As one European diplomat put it: “At each Council session there are usually one or two main themes for which there is the most amount of attention from the civil society and NGOs. This year the 1988 massacre in Iran is one such theme”.
For the first time in nearly three decades, the issue of the 1988 mass executions was highlighted both in the reports to the council by the Special Rapporteur on the human rights situation in Iran and the UN Secretary General.
Both reports pointed to the regime’s repression of family members demanding justice over the mass killings.

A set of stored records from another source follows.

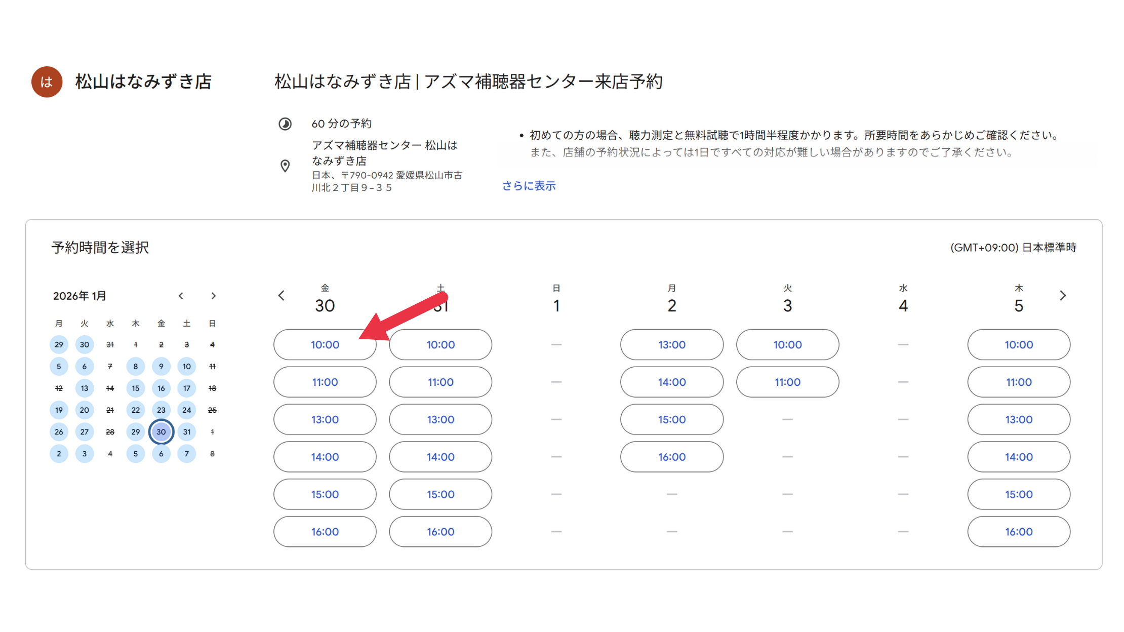
Task: Choose 16:00 slot on Monday 2
Action: pyautogui.click(x=671, y=457)
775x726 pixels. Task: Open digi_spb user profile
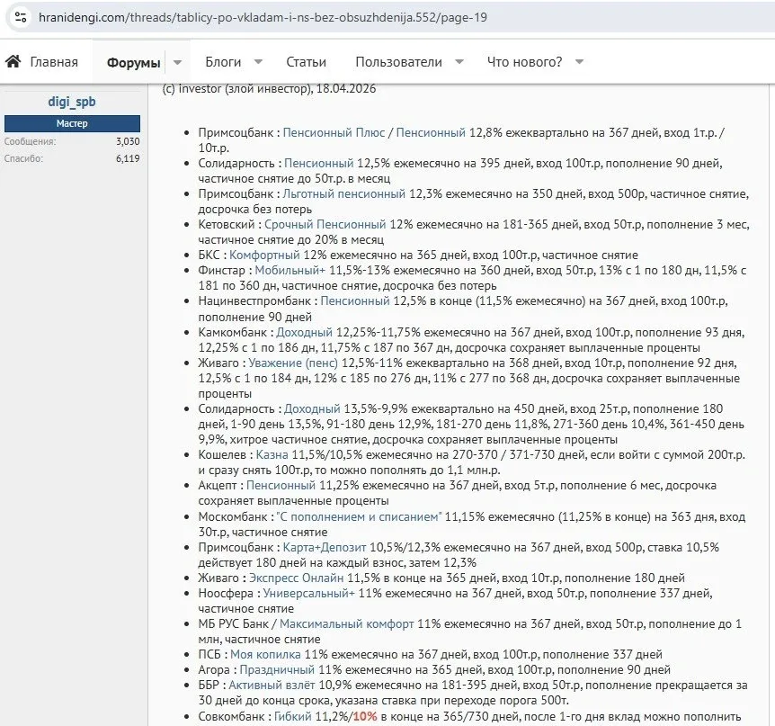coord(72,102)
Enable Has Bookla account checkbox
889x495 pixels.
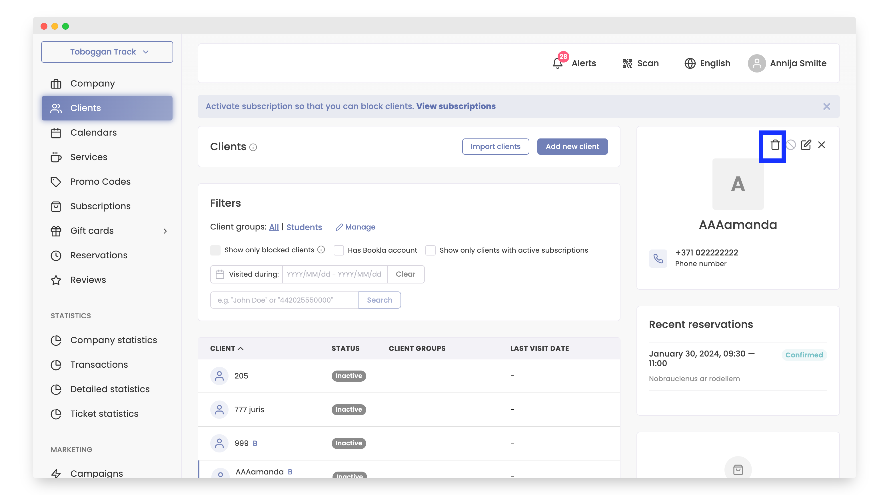point(339,250)

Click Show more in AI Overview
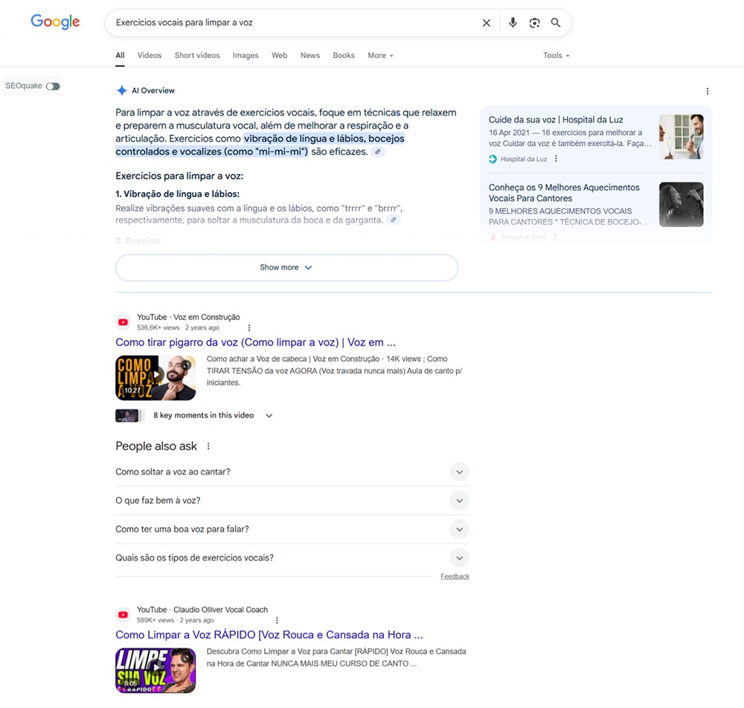tap(286, 267)
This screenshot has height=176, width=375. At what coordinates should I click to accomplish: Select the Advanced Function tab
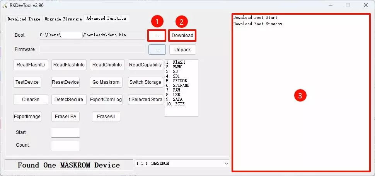106,18
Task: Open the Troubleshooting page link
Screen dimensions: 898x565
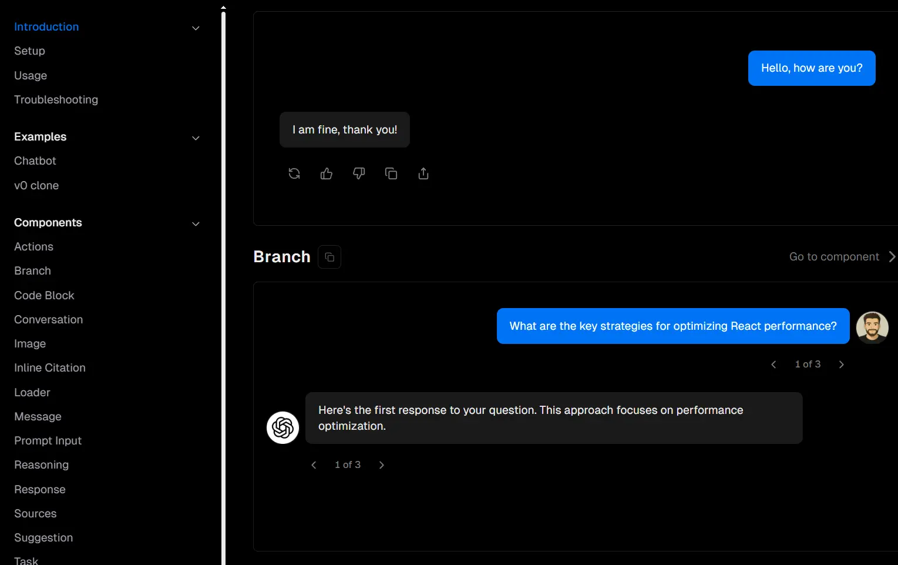Action: (x=56, y=100)
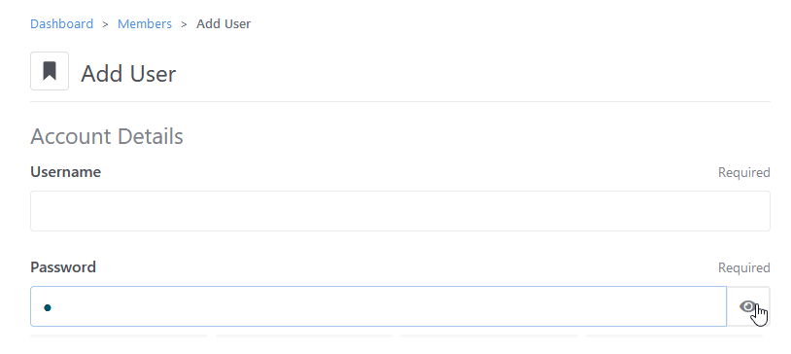Select the Password field label
This screenshot has width=791, height=354.
point(63,267)
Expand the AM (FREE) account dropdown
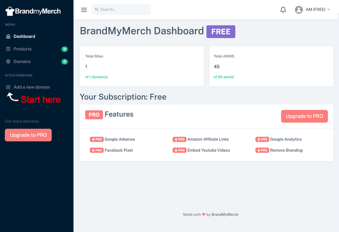Viewport: 339px width, 232px height. tap(318, 9)
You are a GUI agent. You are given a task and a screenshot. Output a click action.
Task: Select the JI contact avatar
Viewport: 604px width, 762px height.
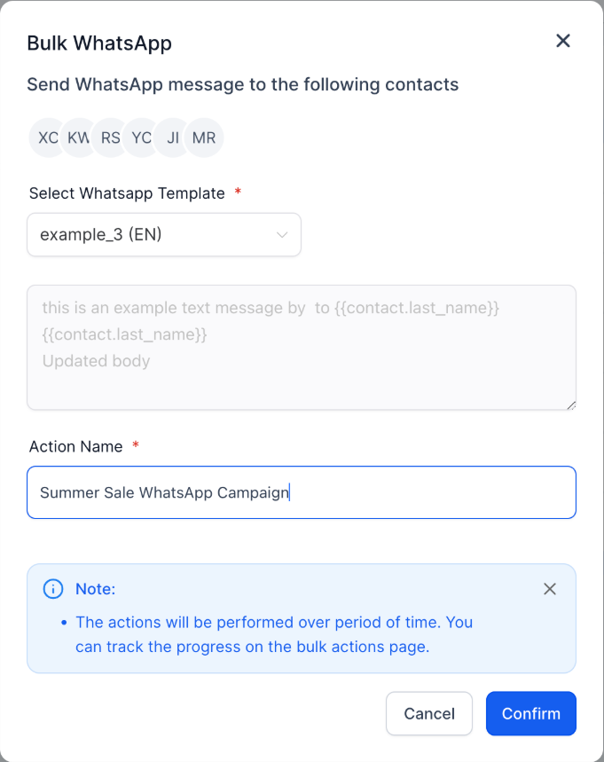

The report by Ms Asma Jahangir, UN Special Rapporteur on the human rights situation in Iran, said in part:
“31. In a report it published in July 2016, a non-governmental source highlighted 18 cases of denial of medical treatment and indicated that the objective of this practice was to intimidate and punish political prisoners and prisoners of conscience. More than a half of the 16 communications sent by the Special Rapporteur to the Iranian authorities during the second half of 2016, include allegations of denial of medical treatment.

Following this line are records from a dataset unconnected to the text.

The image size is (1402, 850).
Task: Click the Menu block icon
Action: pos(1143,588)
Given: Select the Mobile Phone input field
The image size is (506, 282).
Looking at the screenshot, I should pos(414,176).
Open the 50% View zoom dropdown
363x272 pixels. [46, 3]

32. In the case of Ms. Akbari Monfared, who was serving a 15 years in prison in relation to her membership in the banned opposition group known as the People’s Mojahedin Organization of Iran (PMOI), the denial of medical treatment reportedly took place after she published a letter demanding justice for her brothers and sisters who were reportedly executed in 1988. The Government responded to most of these cases indicating that prisoners were in good health condition and that they were benefiting from proper health and medical facilities.

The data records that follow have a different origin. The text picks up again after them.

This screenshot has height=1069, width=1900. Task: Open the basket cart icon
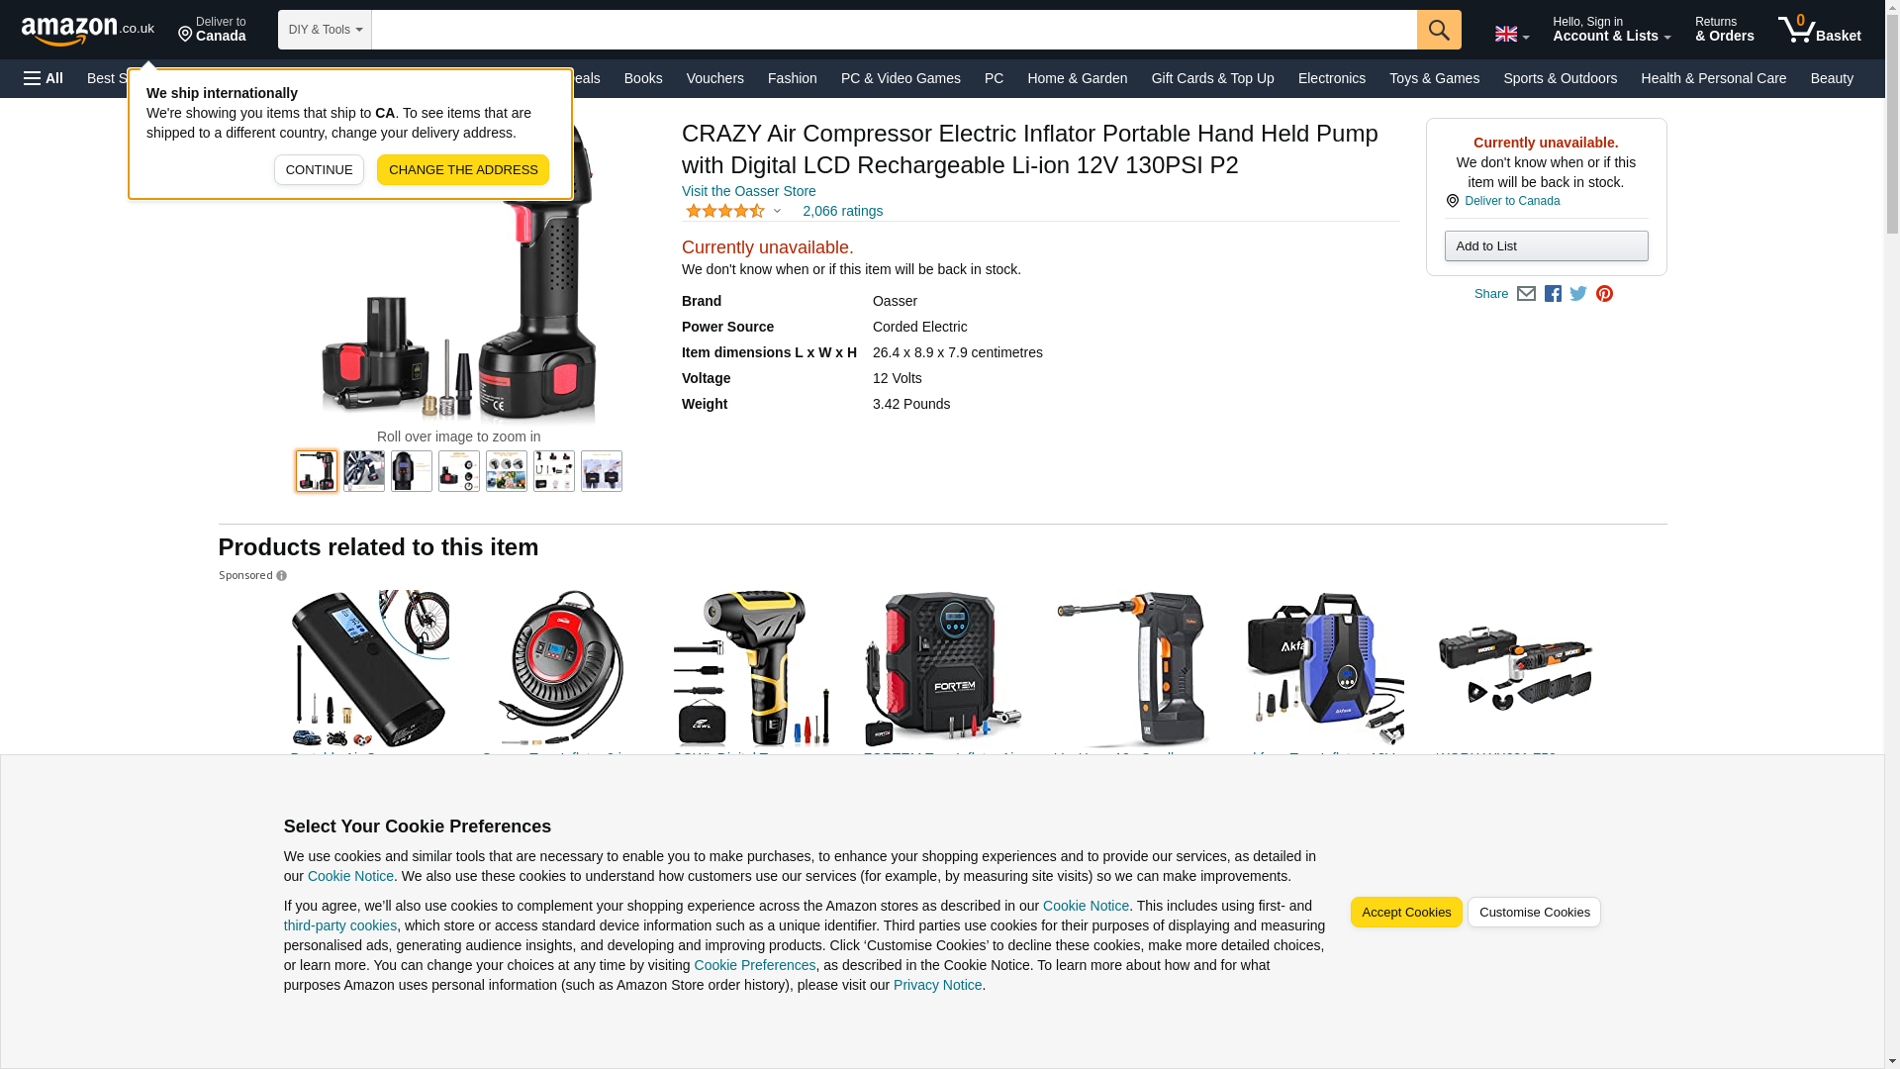(1819, 30)
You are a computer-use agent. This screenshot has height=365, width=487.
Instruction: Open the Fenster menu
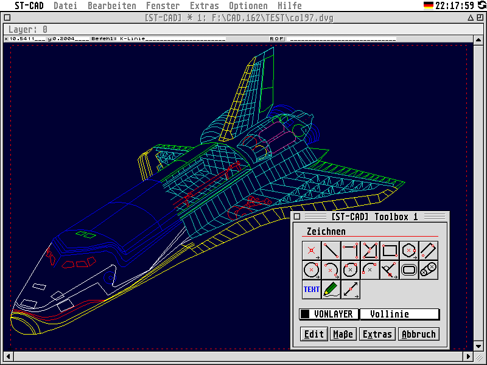click(x=163, y=5)
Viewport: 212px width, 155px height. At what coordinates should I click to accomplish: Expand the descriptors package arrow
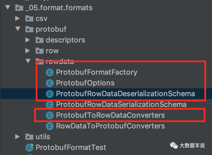[x=28, y=40]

58. In November, a cleric, son of one of Iran’s founding revolutionaries was sentenced to several years in prison after he released a decades-old audio tape in which his father denounced the mass execution of political prisoners during the summer of 1988. Mr. Ahmad Montazeri was arrested on charges of “acting against the national security” and “releasing a classified audio file”. He was also charged for “propaganda against the system”. Mr. Montazeri’s father, a Grand Ayatollah, was one of few Iranian leaders to voice opposition to the reported 1988 execution of thousands of political dissidents who had already been tried and sentenced to prison in detention facilities throughout the country.”
UN Secretary General Antonio Guterres said in a separate report – Situation of human rights in the Islamic Republic of Iran – to the Human Rights Council:
“31. In October, Ms. Akbari Monfared, who was serving a fifteen years prison sentence in relation to her alleged membership in the banned opposition group known as the People’s Mojahedin Organization of Iran (PMOI, or MEK), was reportedly denied medical treatment after publishing a letter demanding justice for her brothers and sisters who were reportedly executed in 1988.
62. In November, Mr. Ahmad Montazeri, a 60-year-old cleric, was sentenced to seven years in prison by a clerical court in the city of Qom on charges of “acting against the national security” and “releasing a classified audio file”, and for “propaganda against the system”. In August, he had released an audio recording of a discussion dating back to 1988 in which his father, Mr. Ayatollah Hossein Ali Montazeri, reportedly argues with leaders of the judiciary and condemns the execution of thousands of prisoners in 1988. The trial of Mr. Montazeri was reportedly held behind closed doors, and he was prevented from choosing his own lawyer. The Secretary-General’s predecessor expressed deep concern over the imprisonment of Mr. Montazeri and the apparent lack of investigation into the revelations contained in the audio recording.
During the last months of 2016, OHCHR received the copies of 31 letters addressed to the United Nations High Commissioner for Human Rights and to the Prosecutor of the International Criminal Court. These letters are complaints from families of persons killed in the mass executions which reportedly took place in 1988.”
The JVMI continues its calls for justice over the 1988 mass execution of more than 30,000 political prisoners in Iran.